_TEXTE SOURCE_.
=-=-=

Philippe Séguin : Le seul véritable acquis de Maastricht, c'est la confirmation de l'intérêt potentiel des Français pour la chose publique. La preuve a été faite que, pour peu qu'on leur présente objectivement les options, qu'on les traite en adultes, pour peu qu'on leur parle de la France, les Français sont prêts à renouer avec un débat public.

Le Point : À l'occasion des élections législatives aussi ?

Philippe Séguin : Justement, le grand enjeu des prochaines législatives, c'est de savoir si la campagne va être à la hauteur de ce que les Français sont en droit d'attendre ou si le débat va se réduire aux simples affrontements de forces politiques dont l'une est vieillissante et l'autre sans grand enthousiasme à l'approche du pouvoir.

=-=-=

_OBJECTIF_.
Prolongez l'entretien sur Maastricht et les prochaines législatives en enchaînant sur la dernière réplique de Philippe Séguin.

_DONNÉES ENREGISTRÉES_.
=-=-=

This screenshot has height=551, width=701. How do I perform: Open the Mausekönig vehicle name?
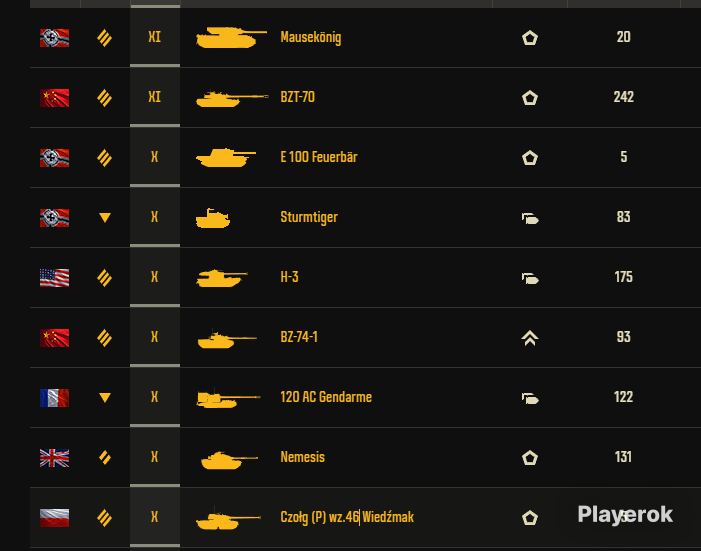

=-=-=

_RÉPONSE ATTENDUE_.
Le Point : Mais on a l'impression que le débat qui a été ouvert lors du référendum s'est aussitôt refermé…

Philippe Séguin : Non ! Dans une large mesure, le débat actuel sur les taux d'intérêt et le franc, c'est Maastricht qui continue. Il y a au moins un point sur lequel je suis tout à fait d'accord avec Pierre Bérégovoy, c'est lorsqu'il dit que ceux qui sont pour le décrochage du franc sont contre l'Europe de Maastricht. C'est tout à fait exact. Devons-nous continuer à attendre que ces gens que nous ne connaissons pas, qui n'ont aucune légitimité et qui siègent à Francfort décident pour nous ? Ou voulons-nous reprendre notre destin en main ? C'est ça, le vrai débat.

Le Point : Cela traduit-il de nouvelles fractures politiques ? On a le sentiment que l'organisation politique ne correspond pas à ces débats ?

Philippe Séguin : C'est possible. Mais, je l'ai déjà dit dans Le Point, je ne pense pas que l'organisation partisane peut être durablement refondée sur telle ou telle différence d'approche. En réalité, il n'y a plus de systèmes idéologiques globaux, synthétiques, cohérents, clés en main. Acceptons donc les structures partisanes telles qu'elles sont, mais qu'en leur sein le débat soit libre, riche et fructueux ! Chaque formation a trop souvent encore des réflexes d'armée en campagne, des comportements paramilitaires.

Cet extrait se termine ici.